Schriftliche Aufgaben:
1. Wie viele betroffene Kommunen haben laut dem Artikel zur Mietpreisbremse keinen Mietspiegel?
2. Ändern Sie im Artikel zur Mietpreisbremse den Abschnitt, der mit den Worten „Von Katharina Brunner“ beginnt und mit „der ortsüblichen Vergleichsmiete liegen.“ endet, indem Sie darin „Gemeinderat“ durch „Stadtrat“ ersetzen.

Wohnungspolitik:Mietpreisbremse greift ins Leere

Mehrfamilienhaus in Mainz

Mehrfamilienhaus in Mainz: Eine Bremse wirkt nur dort, wo es auch einen Mietspiegel gibt.

(Foto: picture alliance / dpa)
  • Eine SZ-Analyse zeigt, dass in den meisten Städten die Grundlage fehlt, um die Mietpreisbremse umzusetzen.
  • 177 betroffene Kommunen haben keinen Mietspiegel, an dem sich eine Obergrenze orientieren könnte.

Von Katharina Brunner

Nicht alle haben bekommen, was sie wollten. Esslingen bei Stuttgart hoffte auf die Mietpreisbremse, darf sie aber nicht einführen. Die Stadt erfüllt die Kriterien der Landesregierung nicht. 50 Kilometer weiter, in Reutlingen, ist es andersrum: Die Stadt muss die Mietpreisbremse umsetzen, obwohl sie der Gemeinderat für falsch hält. Wer ab November dort neu in eine Wohnung zieht, dessen Miete darf höchstens zehn Prozent über der ortsüblichen Vergleichsmiete liegen.

Die Mietpreisbremse sollte der große wohnungspolitische Wurf der Regierung werden. Wer in eine neue Wohnung zieht, den will der Staat vor zu hohen Mieten schützen. "Die Mietpreisbremse wird dazu beitragen, dass Mieten auch für Normalverdiener bezahlbar bleiben", sagte Justizminister Heiko Maas (SPD). Damit wurde erfüllt, was vor der letzten Bundestagswahl fast alle Parteien versprochen hatten.

[Zeilen zur Position der Ziele]
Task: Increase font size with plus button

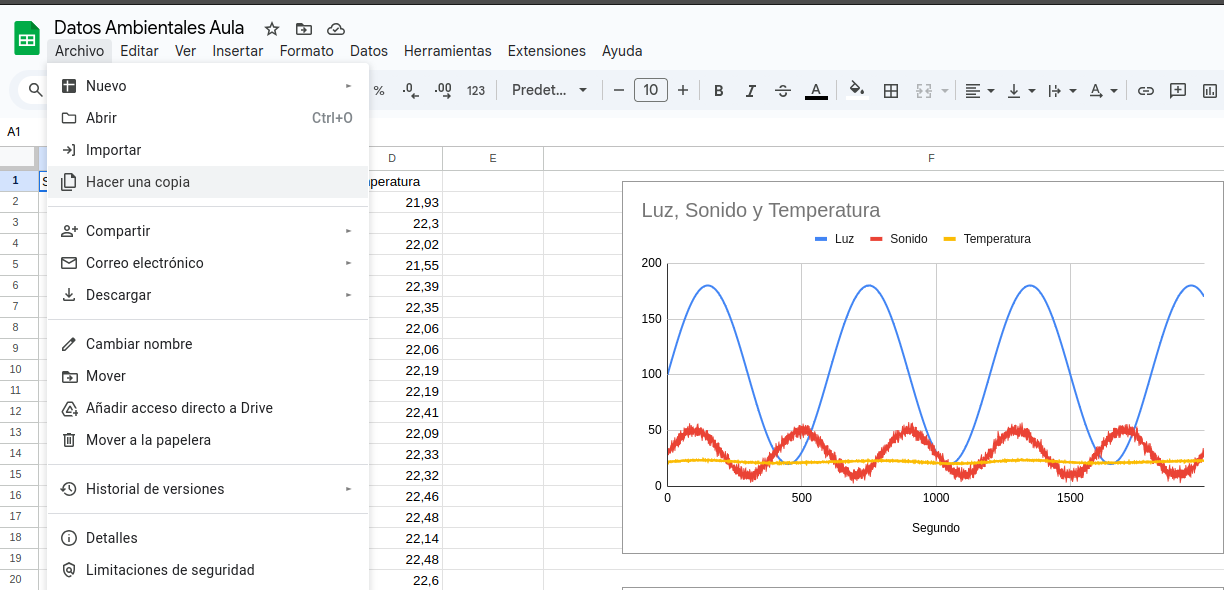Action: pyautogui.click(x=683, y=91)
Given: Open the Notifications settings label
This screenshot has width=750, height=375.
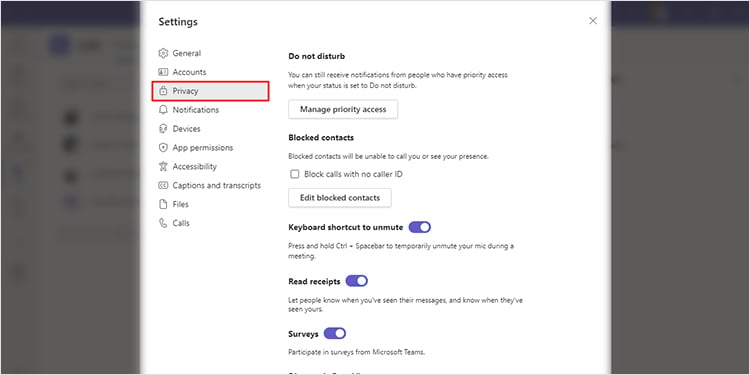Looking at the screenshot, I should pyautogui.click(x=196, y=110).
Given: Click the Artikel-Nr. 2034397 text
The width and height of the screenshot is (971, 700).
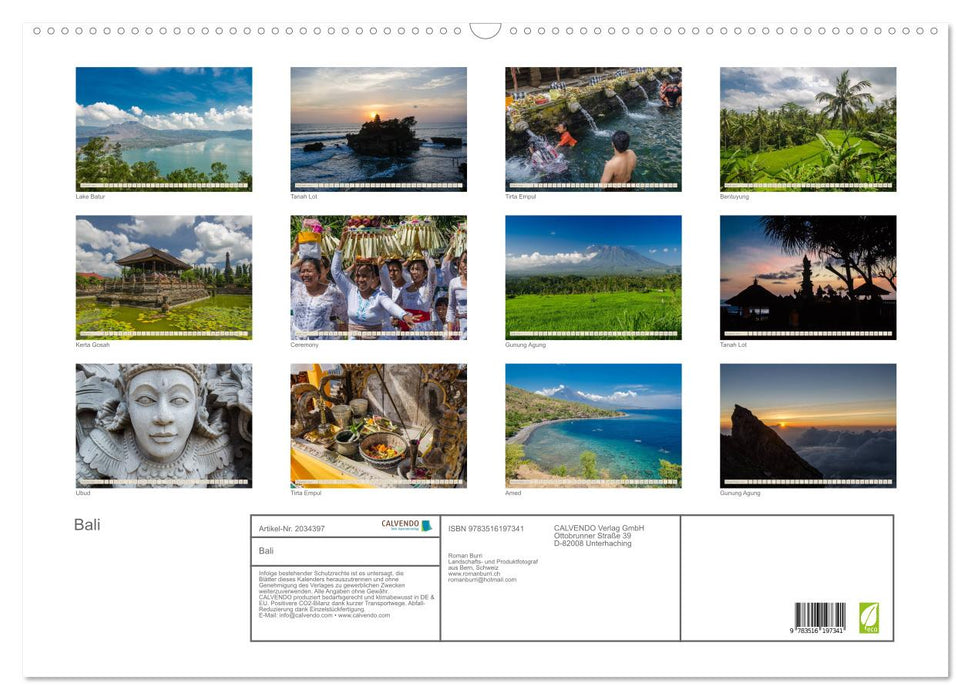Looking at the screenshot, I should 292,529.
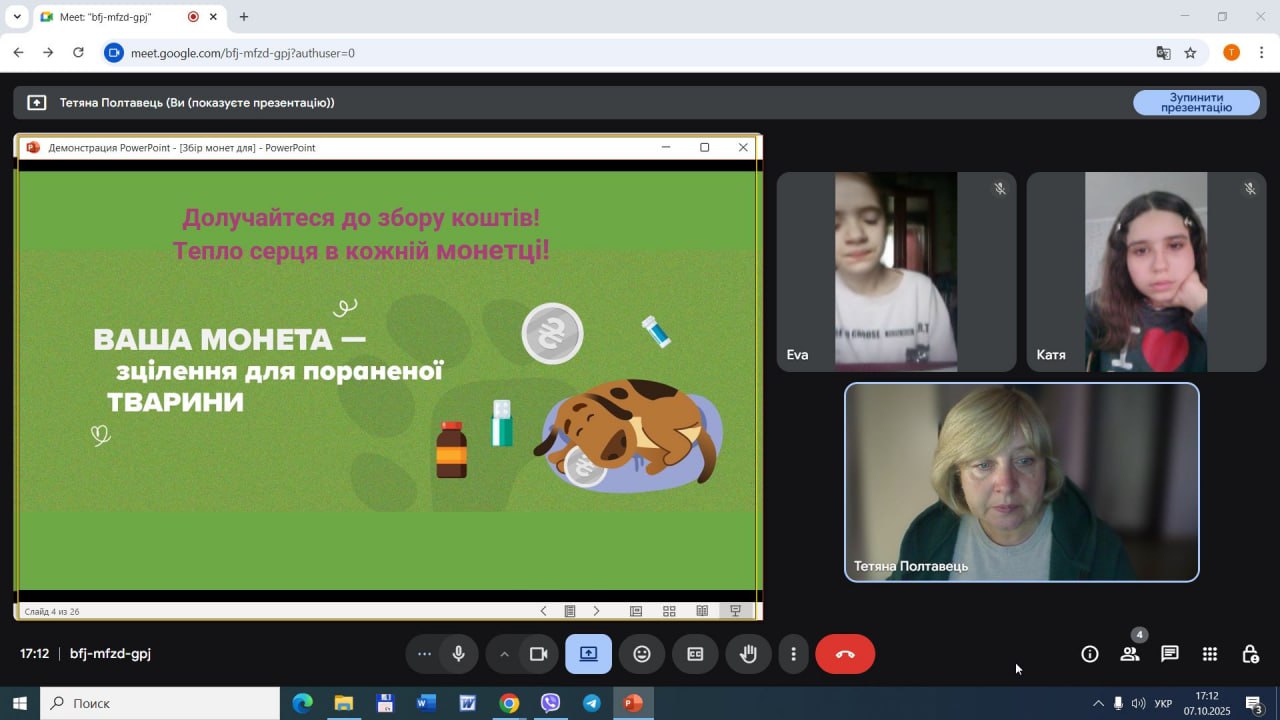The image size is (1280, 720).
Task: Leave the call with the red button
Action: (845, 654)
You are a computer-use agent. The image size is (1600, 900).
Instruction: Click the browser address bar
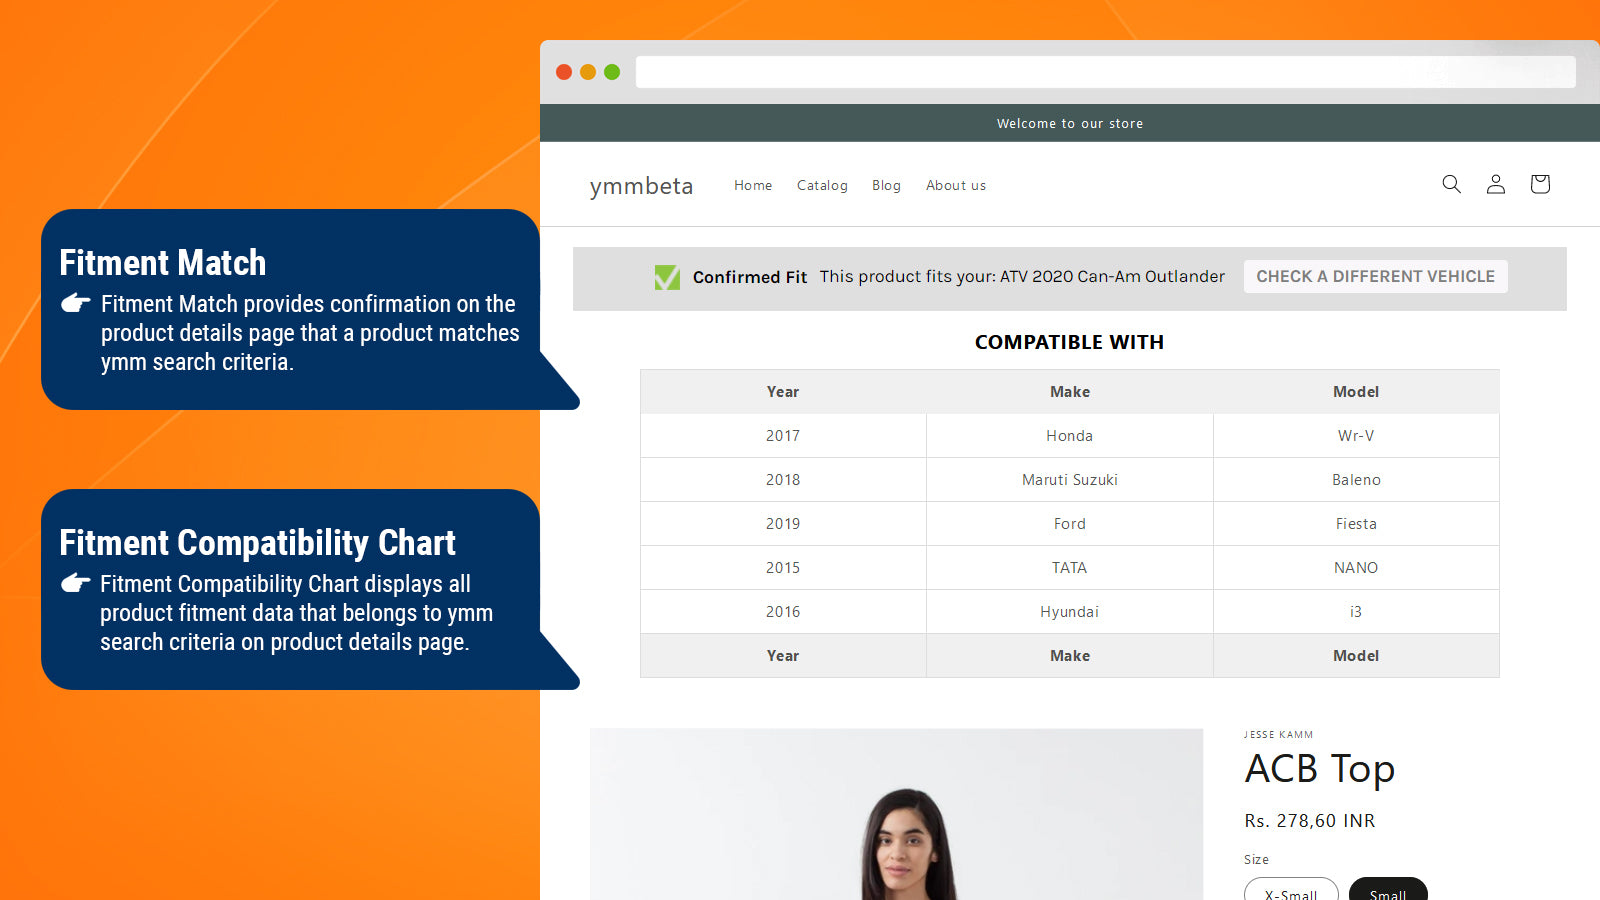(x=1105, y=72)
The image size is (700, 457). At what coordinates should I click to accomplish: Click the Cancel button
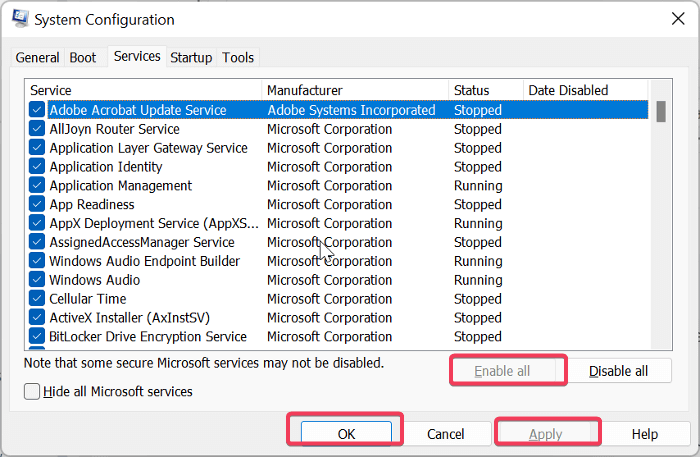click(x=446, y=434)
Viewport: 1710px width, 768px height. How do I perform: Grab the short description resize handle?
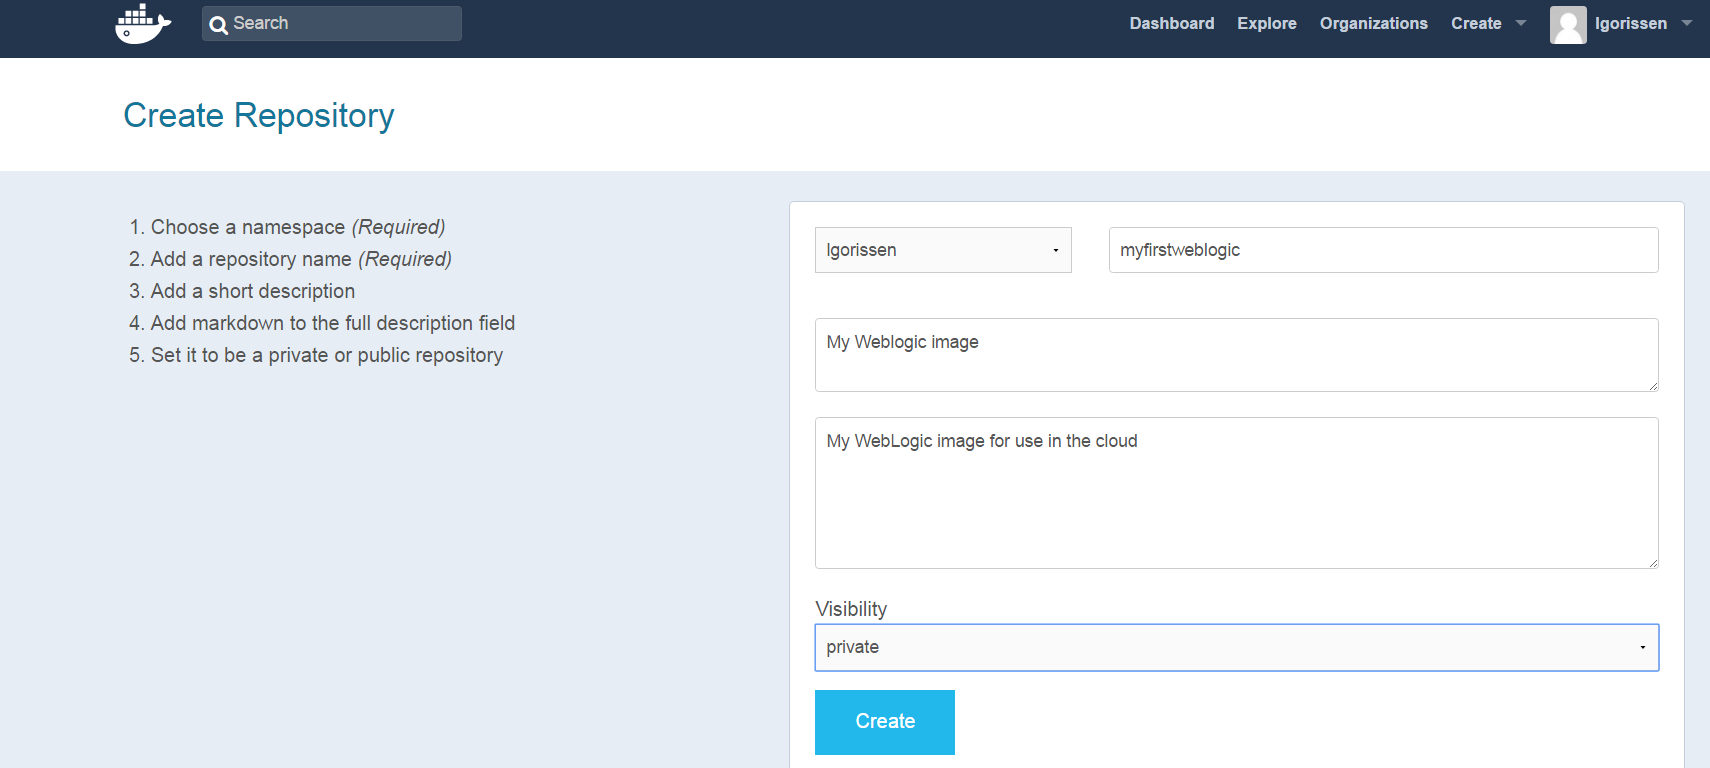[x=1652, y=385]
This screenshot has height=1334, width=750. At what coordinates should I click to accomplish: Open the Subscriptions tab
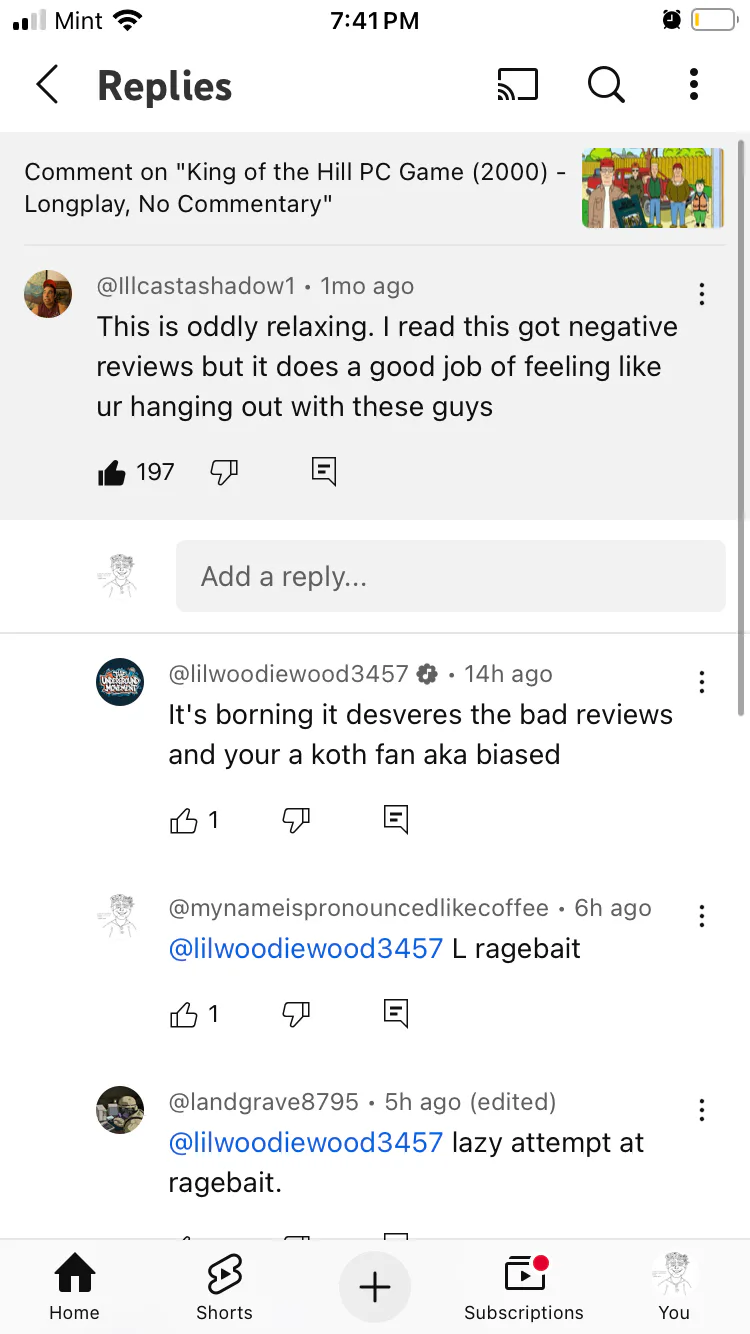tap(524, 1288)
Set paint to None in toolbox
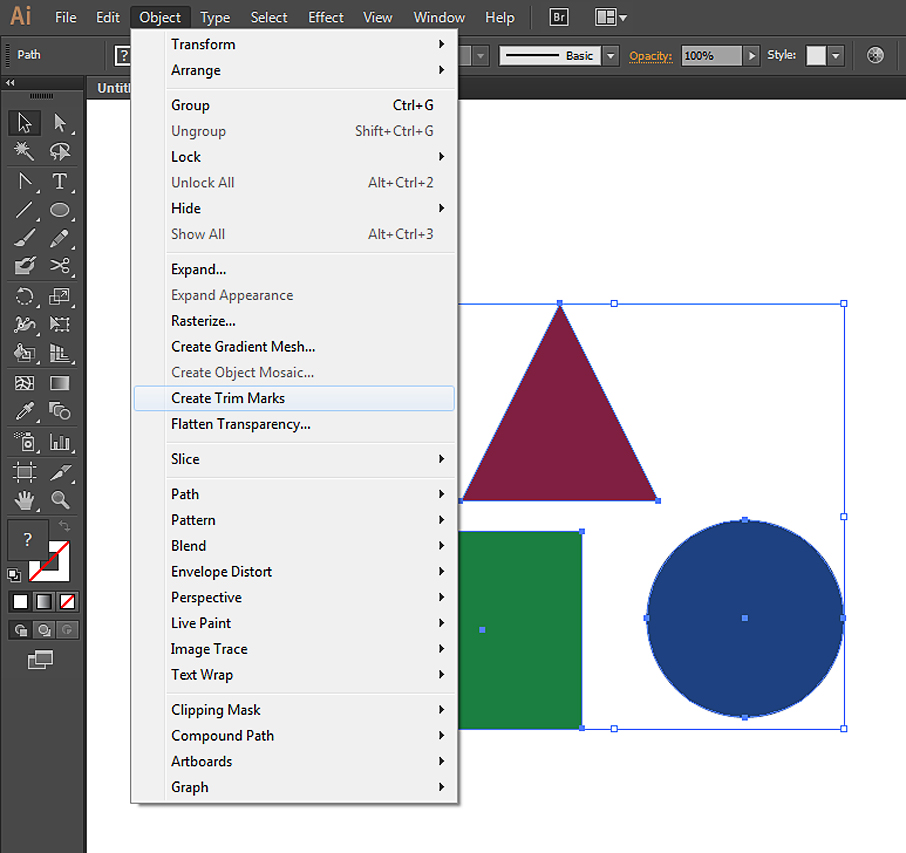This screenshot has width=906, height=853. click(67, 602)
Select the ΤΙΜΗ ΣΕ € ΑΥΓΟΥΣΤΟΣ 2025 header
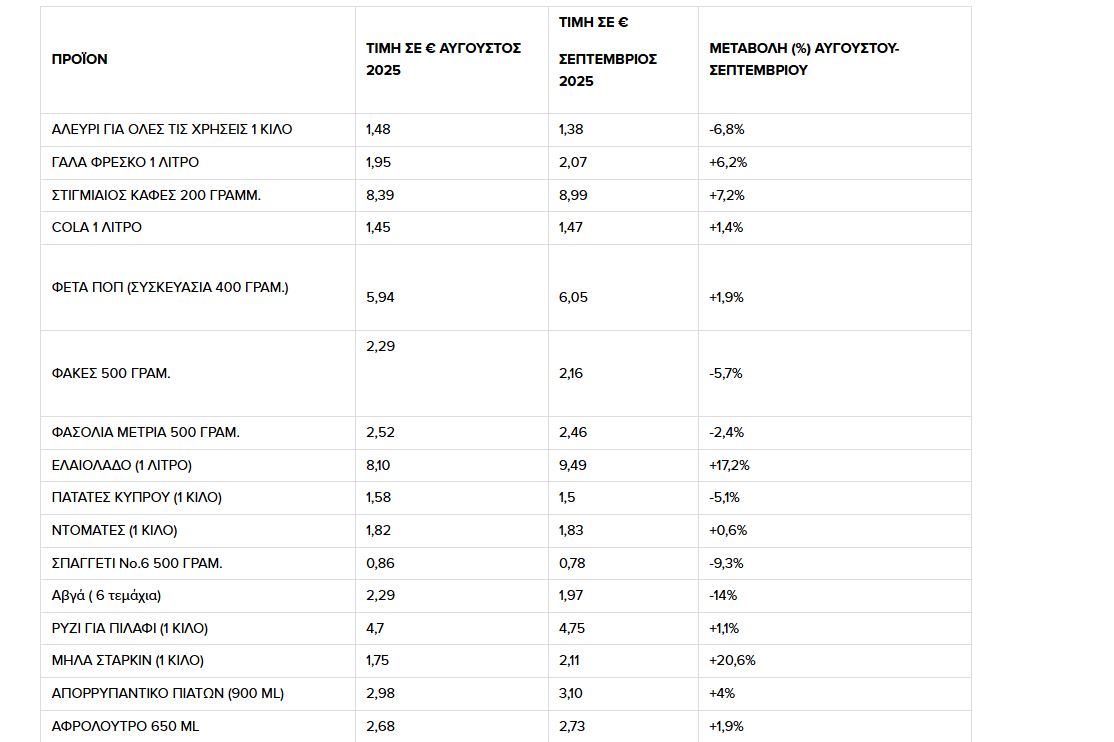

Antworten:
1. 177 Kommunen

2.
Von Katharina Brunner

Nicht alle haben bekommen, was sie wollten. Esslingen bei Stuttgart hoffte auf die Mietpreisbremse, darf sie aber nicht einführen. Die Stadt erfüllt die Kriterien der Landesregierung nicht. 50 Kilometer weiter, in Reutlingen, ist es andersrum: Die Stadt muss die Mietpreisbremse umsetzen, obwohl sie der Stadtrat für falsch hält. Wer ab November dort neu in eine Wohnung zieht, dessen Miete darf höchstens zehn Prozent über der ortsüblichen Vergleichsmiete liegen.